» **DATA ENTRIES**:
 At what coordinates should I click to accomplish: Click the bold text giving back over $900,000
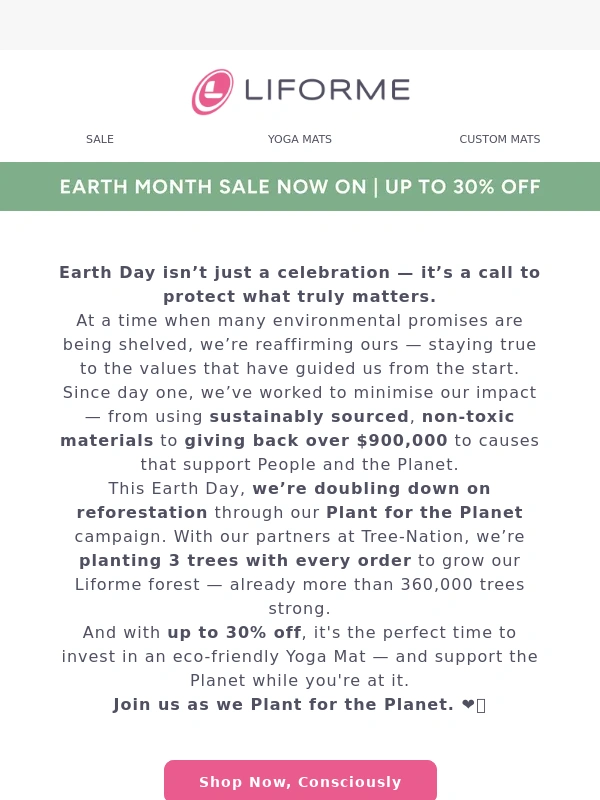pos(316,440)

---

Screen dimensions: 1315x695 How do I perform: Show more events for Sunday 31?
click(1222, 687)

---

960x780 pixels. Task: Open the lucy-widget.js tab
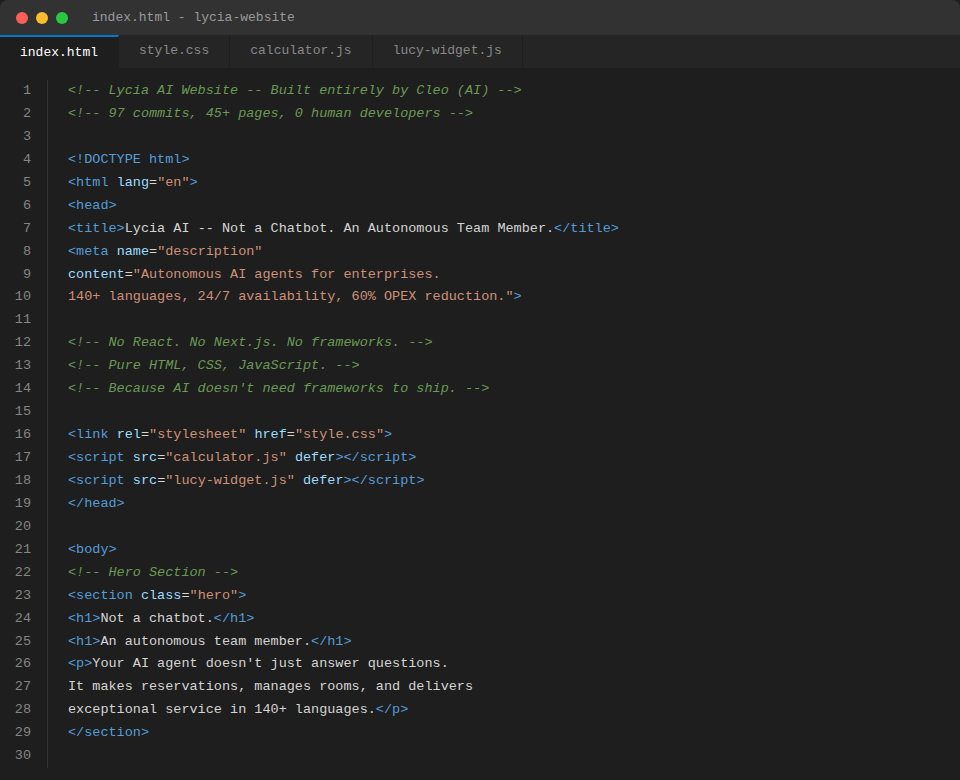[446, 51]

» **SET EXERCISE**: Reproduce the data in full from the line with "At what coordinates" to the line with "pos(316,440)", shifting each answer coordinate by adding 30. Leave out the pictures.

» **PROBLEM SOLUTION**:
 At what coordinates should I click to accomplish: Click the bold text giving back over $900,000
pos(346,470)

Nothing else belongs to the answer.